Our church wasn’t original, it was changed in the tide of the contemporary worship movement; something which I am passionate about and grateful for. Yet it is out of this serious engagement with ensuring our worship is reverent and relevant, that, today, I find myself wondering about the ‘direction’ the modern church worship ‘style’ has traveled.

When I attempt to cook for my household, as well as saying my final farewells to the  family I am about to poison, I generally pop on some worship music; Hillsong, Bethel, Soul Survivor, etc. I had a video of a time of sung worship at a conference playing in the background as I torched my lasagne recently and what startled me was that, a midst my futile rushing around to try and cook the food so that it was edible rather than carcinogenic, when I had the chance to watch the video, what it reminded me of was a major gig on a Coldplay international tour. Caught ‘off guard’, without my ‘worship mode’ hat on, I was admiring the flashing lights, amazing guitar riffs and trendy lead-singers (so many checked shirts and nerd glasses!) and then felt guilty – this whole conference, and the songs I was bopping along to, were about God. They were singing about all He has done for us and were words which talked about the cross being at the centre of everything. I’ve no doubt that the worship team at the conference was incredibly excited about and determined and anointed to lead others in that message and to proclaim that alone. But that’s not where I was ‘led’ to – I didn’t end up at that place. Possibly, I’m just too ‘worldly’, and need to get my focus right. But I wonder, when we turn down the lights and crank up the amps to create a ‘relevant’ place for people to worship, do we succeed in always ensuring the foot of the cross is where people end up? I like how contemporary music understands times of sung worship to be a ‘journey’ of kinds, where we, once again, explore who God is, what He has done, and our response. But sometimes, it seems that, if we use big songs and ‘special effects’ to help build a ‘wave’ of worship to be part of, Jesus, on the shore, our destination, can be hidden from view; all we see is the ‘blue’ water of the church experience.

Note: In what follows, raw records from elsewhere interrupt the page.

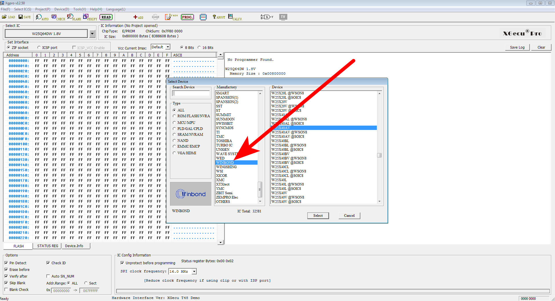This screenshot has width=555, height=301.
Task: Click the TV toolbar icon
Action: tap(283, 17)
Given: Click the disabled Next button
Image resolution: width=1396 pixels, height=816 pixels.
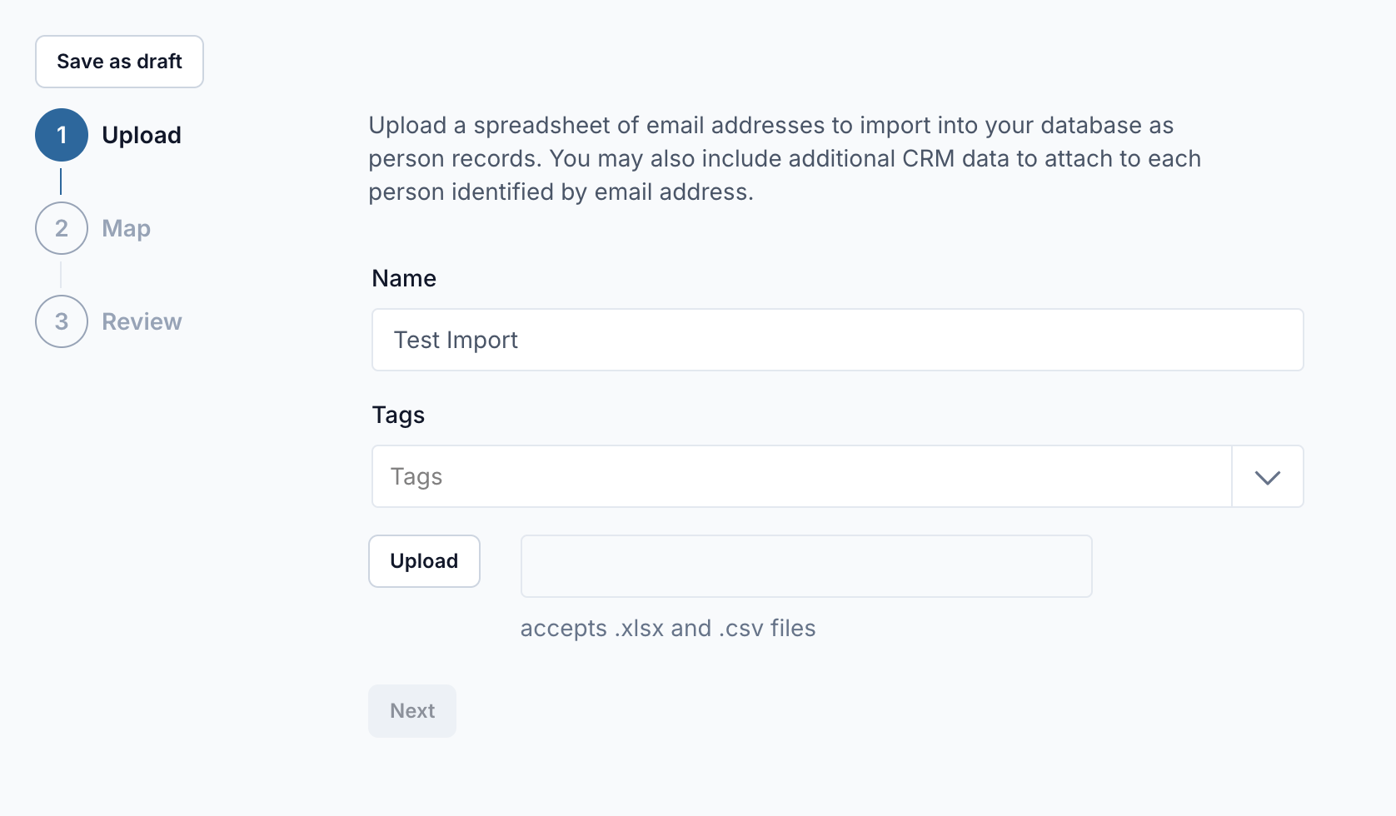Looking at the screenshot, I should click(412, 711).
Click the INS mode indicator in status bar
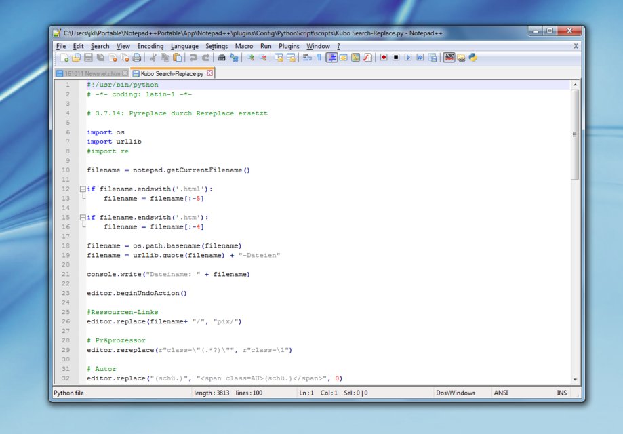The image size is (623, 434). [x=561, y=393]
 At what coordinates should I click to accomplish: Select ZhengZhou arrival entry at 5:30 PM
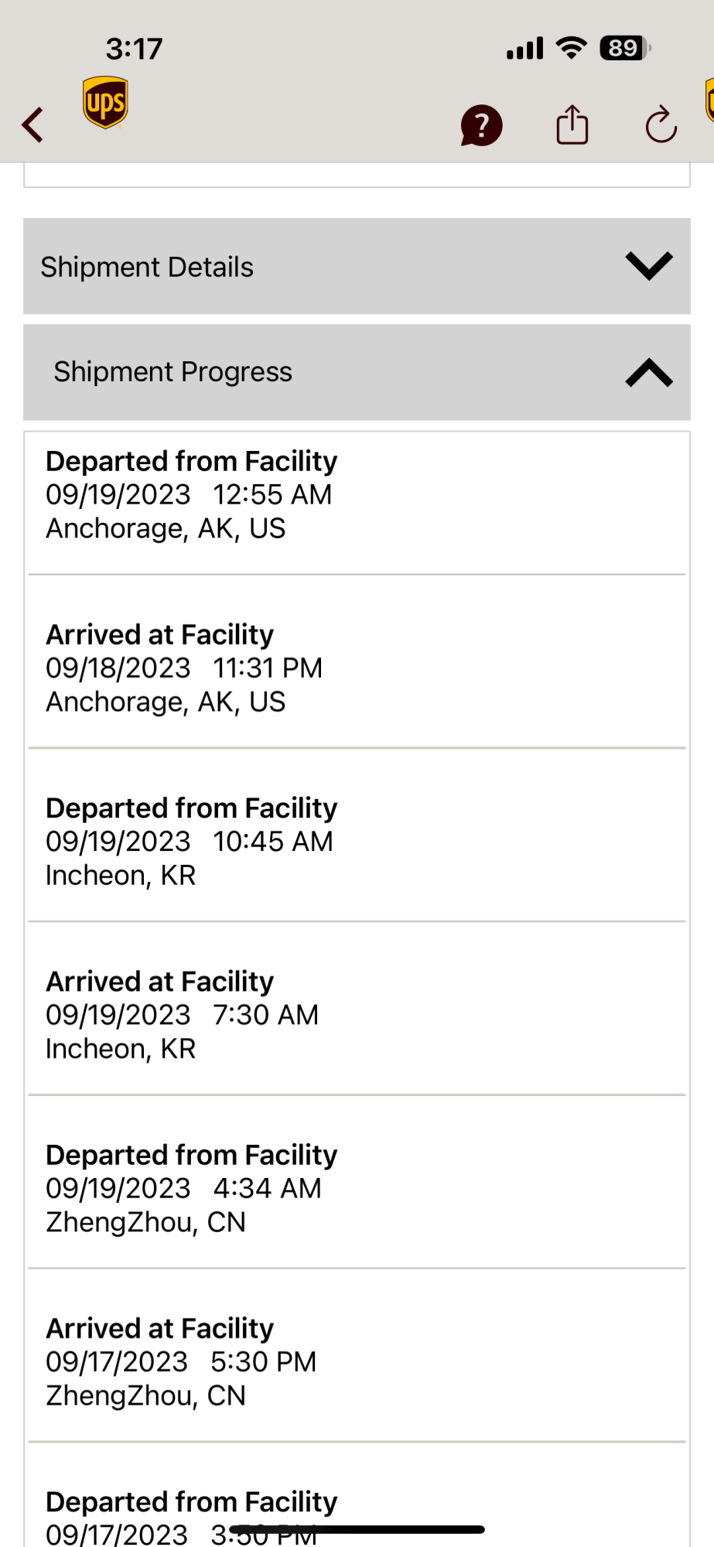pyautogui.click(x=182, y=1361)
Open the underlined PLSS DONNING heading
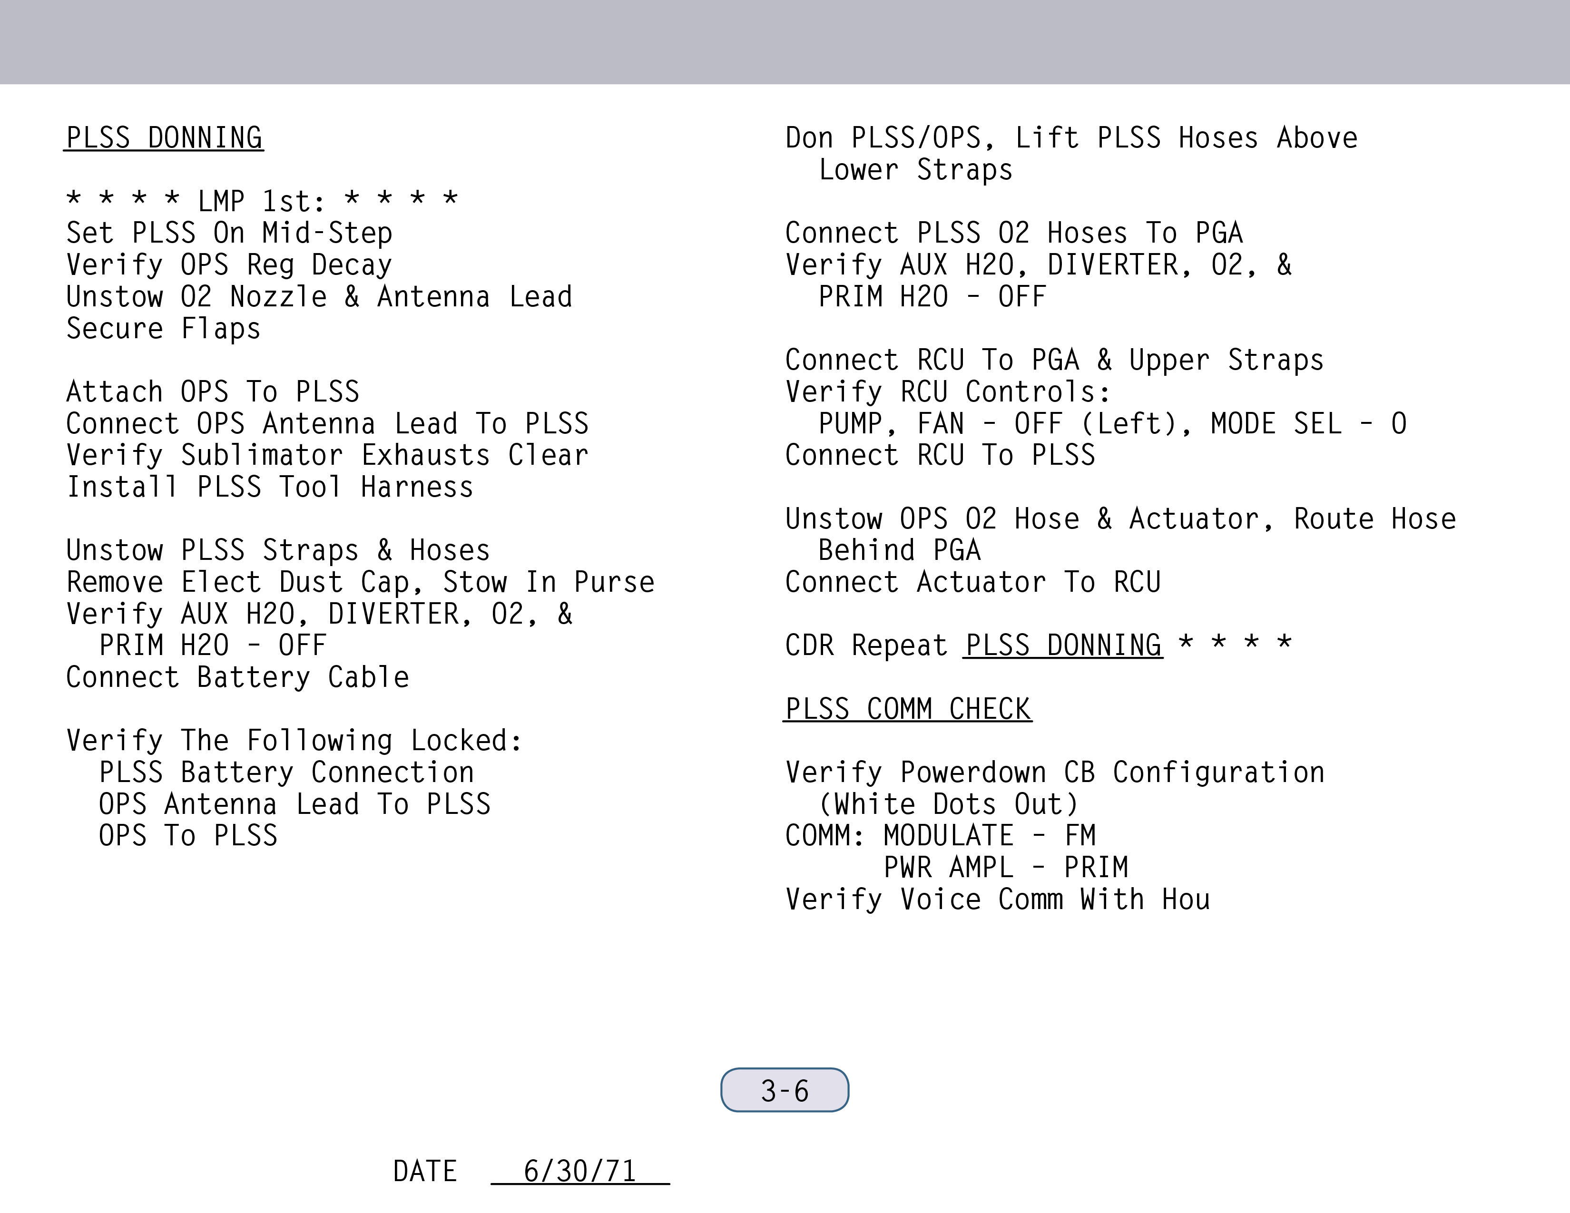 tap(164, 138)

Let me repeat, I definitely don’t for a moment think that sung worship led in the context of a conference/big church is done in the same spirit as the average international tour is; I believe the worship leaders are anointed by the Holy Spirit with the responsibility to lead the Church collectively gathered into worship of Him.

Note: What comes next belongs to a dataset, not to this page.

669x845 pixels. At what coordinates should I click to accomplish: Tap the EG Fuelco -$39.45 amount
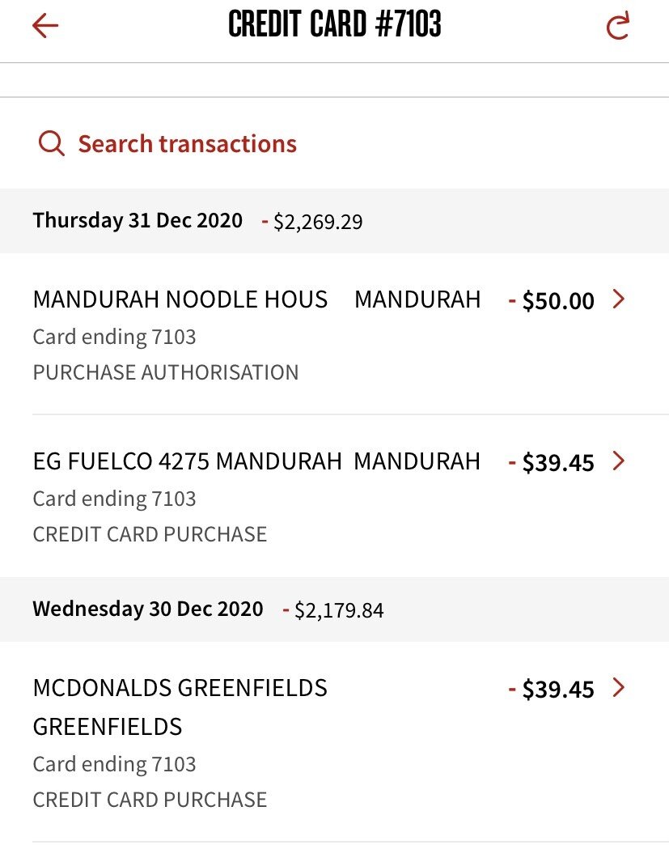click(553, 463)
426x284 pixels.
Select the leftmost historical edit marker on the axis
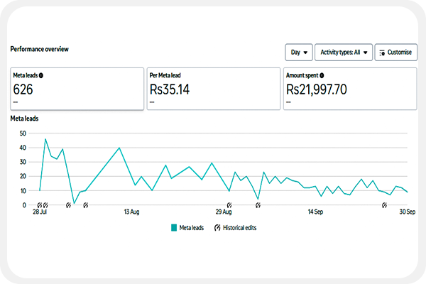coord(39,205)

But I do think that sometimes, we need to step back, even if something seems to be going ‘well’ and examine what we are doing and why we are doing it. With the contemporary worship style, this is applicable.

It is something that I believe God has challenged me with recently. I am part of the worship team at my church and was, a few weeks back, praying about songs to choose which we would use to lead the congregation in praise at that Sunday’s morning meeting. I felt conflict – on the one hand I believe The Spirit was moving me towards something different after I had selected a couple which would be sung before communion. Yet on the other, I feared what would happen if I didn’t stick to the ‘opening song, fast one, reflective hymn, closing/sending out song (pref. with catchy chorus)’ paradigm – the tried and tested ‘hymn sandwich’. I realised that I was putting a popular model and safety net for a self conscious worship leader, over what God was saying to me, and yet, if we long to hear God’s voice when we praise Him corporately, we should probably listen when He speaks!

This too, is nothing new. Contemporary worship emerged when people sought a corporate style in which they would focus on directly praising God, for traditional styles failed to suit everyone and some found a ritualistic approach to worship did not point them towards Jesus. It is a movement that brought the everyday tools of a layperson – musical instruments, voices and modern styles of singing and music, to the hands of the congregation. It was a reformation of worship music.

Yet just as all movements can become distracted and preoccupied, I believe that contemporary worship has done. It seeks to be relevant in style and an aid in helping people encounter God, yet sometimes, we who are part of it fail to see the ‘wood’ for the ‘trees’. When, like I did whilst cooking my dinner, we ‘watch’ it, it can become a performance, one which, when we turn the lights back on, bears more resemblance to a rock concert than emulating the early church worship that we all seek to model.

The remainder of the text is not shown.